Plus qu’un retour aux sources, le « retour de l’acteur ».

Finalement, on responsabilise nos usages du quotidien. Dans une société où l’on pense trop que les individus sont soumis à différentes lois (raison, pouvoir, condition sociale, morale…), la « slow cosmétique » nous permet d’illustrer le fait que chacun peut être auto productif, acteur d’un mouvement, inventeur.

Et qui dit acteur, dit culture. La culture en sociologie, c’est un ensemble de ressources et de modèles que les acteurs sociaux cherchent à gérer, à contrôler, qu’ils s’approprient et dont ils négocient entre eux la transformation en organisation sociale. L’acteur s’imbrique alors dans un collectif, et c’est ce qui donne la force du mouvement.

 

Au-delà des cosmétiques...

Les adeptes de la slow-cosmétique revendiquent, pour la plupart, leur appartenance à une culture plus large, qui est l’écologie.

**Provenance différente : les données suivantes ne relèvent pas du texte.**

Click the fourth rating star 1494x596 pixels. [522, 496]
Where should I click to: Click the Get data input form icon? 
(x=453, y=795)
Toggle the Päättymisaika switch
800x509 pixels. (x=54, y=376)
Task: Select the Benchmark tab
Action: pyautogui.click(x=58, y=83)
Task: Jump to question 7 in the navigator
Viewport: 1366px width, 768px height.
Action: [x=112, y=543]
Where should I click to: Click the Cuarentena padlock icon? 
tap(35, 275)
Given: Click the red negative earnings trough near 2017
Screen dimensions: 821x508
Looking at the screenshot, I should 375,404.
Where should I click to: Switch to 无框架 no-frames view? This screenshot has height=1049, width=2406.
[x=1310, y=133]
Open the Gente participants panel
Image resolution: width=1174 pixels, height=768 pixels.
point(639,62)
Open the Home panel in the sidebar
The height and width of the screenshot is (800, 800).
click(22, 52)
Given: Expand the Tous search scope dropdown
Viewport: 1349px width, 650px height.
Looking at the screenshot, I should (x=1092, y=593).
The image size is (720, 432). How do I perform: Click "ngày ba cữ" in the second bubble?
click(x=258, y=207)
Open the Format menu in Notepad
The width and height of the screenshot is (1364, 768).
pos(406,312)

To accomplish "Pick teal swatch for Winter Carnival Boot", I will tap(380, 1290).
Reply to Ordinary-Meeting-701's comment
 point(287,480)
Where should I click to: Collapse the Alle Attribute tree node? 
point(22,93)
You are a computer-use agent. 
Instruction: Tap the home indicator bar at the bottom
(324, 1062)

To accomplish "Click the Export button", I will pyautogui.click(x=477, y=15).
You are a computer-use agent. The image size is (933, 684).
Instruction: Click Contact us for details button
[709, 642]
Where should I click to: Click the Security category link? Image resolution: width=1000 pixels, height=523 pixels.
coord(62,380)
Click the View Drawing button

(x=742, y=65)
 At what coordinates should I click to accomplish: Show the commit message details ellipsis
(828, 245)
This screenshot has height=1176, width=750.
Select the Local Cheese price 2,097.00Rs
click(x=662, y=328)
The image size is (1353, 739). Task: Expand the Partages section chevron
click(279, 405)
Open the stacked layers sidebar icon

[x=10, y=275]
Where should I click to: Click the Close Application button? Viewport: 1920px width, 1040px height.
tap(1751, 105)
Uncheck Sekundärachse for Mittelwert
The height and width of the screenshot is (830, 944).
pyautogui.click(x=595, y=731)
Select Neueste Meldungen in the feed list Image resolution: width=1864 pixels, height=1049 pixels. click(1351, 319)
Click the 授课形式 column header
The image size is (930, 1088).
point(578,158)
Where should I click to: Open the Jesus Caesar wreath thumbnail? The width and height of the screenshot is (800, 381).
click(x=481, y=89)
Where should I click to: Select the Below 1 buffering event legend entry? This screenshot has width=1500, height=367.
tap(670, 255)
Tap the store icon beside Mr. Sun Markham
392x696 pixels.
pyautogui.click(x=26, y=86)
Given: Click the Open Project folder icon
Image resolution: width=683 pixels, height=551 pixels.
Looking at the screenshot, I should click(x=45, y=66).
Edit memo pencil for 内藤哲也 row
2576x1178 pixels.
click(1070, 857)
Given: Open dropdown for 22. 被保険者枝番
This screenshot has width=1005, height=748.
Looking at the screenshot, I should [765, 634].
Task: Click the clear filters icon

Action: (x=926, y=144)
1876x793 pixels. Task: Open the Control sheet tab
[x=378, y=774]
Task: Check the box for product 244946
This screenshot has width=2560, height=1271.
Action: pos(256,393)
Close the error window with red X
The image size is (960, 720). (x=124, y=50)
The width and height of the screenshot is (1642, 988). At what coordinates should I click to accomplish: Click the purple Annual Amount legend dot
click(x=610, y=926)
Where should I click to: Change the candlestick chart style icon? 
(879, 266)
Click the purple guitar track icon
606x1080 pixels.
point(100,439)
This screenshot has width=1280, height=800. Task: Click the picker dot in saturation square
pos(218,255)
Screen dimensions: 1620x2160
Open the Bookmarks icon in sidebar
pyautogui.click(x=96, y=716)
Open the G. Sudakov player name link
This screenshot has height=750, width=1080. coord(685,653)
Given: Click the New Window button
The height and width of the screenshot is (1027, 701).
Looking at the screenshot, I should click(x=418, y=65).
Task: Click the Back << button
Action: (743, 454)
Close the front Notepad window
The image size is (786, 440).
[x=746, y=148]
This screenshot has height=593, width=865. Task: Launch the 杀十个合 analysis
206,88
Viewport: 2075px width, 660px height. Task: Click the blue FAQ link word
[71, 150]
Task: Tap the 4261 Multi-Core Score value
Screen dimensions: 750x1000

Ce mouvement est principalement né du souci de plus en plus accru pour une vie plus saine, loin de la médecine conventionnelle et de la croisade hygiéniste. On remet par exemple en cause l’alimentation et on la désire désormais biologique, car sans pesticides.

Comme on essaie souvent de le démontrer en sociologie, un courant, une mode, un mouvement, ont toujours un lien avec la société, qu’ils soient nés d’un individu ou d’une institution. L’alimentation d’ailleurs est souvent étudiée sous l’angle de l’imaginaire.

L’anthropologue Karen Montagne a écrit un article s’intitulant « La pensée magique et sympathique chez le mangeur bio ». Elle distingue tout d’abord le mouvement bio en France, de n’importe quel autre pays. En effet, l’arrivée dans le bio en France n’a pas été principalement motivée par un aspect écologique ou humaniste mais par une « rupture de vie » (une maladie, tomber enceinte, etc.). A ce moment-là très souvent, on se questionne et on remet en cause nos pratiques. Il y a donc un rapport à l’historicité.

Finalement la question de la « maîtrise de soi » revient, comme pour le fait de s’adonner à la slow-cosmétique. Si on veut poussez le concept un peu plus loin, on peut parler d’incorporation (pour reprendre les théories de Jean-Pierre Poulain et Jean-Pierre Corbeau). On devient ce que l’on mange, ce que l’on fabrique, et donc on incorpore les valeurs qui vont avec.